The Shanghai Composite tanked 1.04%; the Hang Seng dropped 0.87%; the Jakarta Composite declined 0.41%; the KLSE Composite shed 0.09%; the Nikkei 225 fell 0.28%; the Seoul Composite declined 0.50% and the Taiwan Weighted settled 0.55% lower. Bucking the trend, the Straits Times rose 0.31%.
At the time of writing, the key European indices were marginally lower following reports of an unexpected decline in UK’s manufacturing output in January. At the same time, US stock futures were trading in the negative.
Back home, foreign institutional investors were net buyers of shares aggregating Rs988.22 crore on Monday while domestic institutional investors were net sellers of stocks totalling Rs786.57 crore.
Of the 50 stocks on the Nifty, 11 ended in the green.

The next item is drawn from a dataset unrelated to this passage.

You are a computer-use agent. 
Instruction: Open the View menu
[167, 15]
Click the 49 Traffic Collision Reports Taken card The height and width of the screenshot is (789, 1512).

The key gainers were Ranbaxy Laboratories (up 2.47%); Ambuja Cements (up 1.50%); ACC (up 1.12%); HUL (up 0.95%) and Tata Motors (up 0.93%). The top losers were Cairn India (down 3.24%); Tata Power (down 3.11%); BHEL (down 2.34%); Bharti Airtel (down 2.21%) and Siemens (down 2.01%).
Infrastructure developer IL&FS Engineering and Construction today said it has received a Rs1,436 crore Engineering Procurement and Construction (EPC) order for four-laning of Kiratpur Ner Chowk section of NH-21. The stock climbed 3.03% to settle at Rs56.05 on the NSE.
Titagarh Wagons AFR SA, the French subsidiary of Titagarh Wagons, has bagged an order from French Railways for 400 hopper cereal wagons worth 39 million euros (around Rs275 crore). Titagarh Wagons closed 2.20% higher at Rs197.55 on the NSE.
Elecon Engineering Company has been awarded an order worth Rs46.97 crore by Tecpro Systems. The order is for design and commissioning of various equipment for the Kanti Bijali Projects of NTPC at Muzaffarpur, Uttar Pradesh. The stock fell 3.54% to settle at Rs36.80 on the NSE.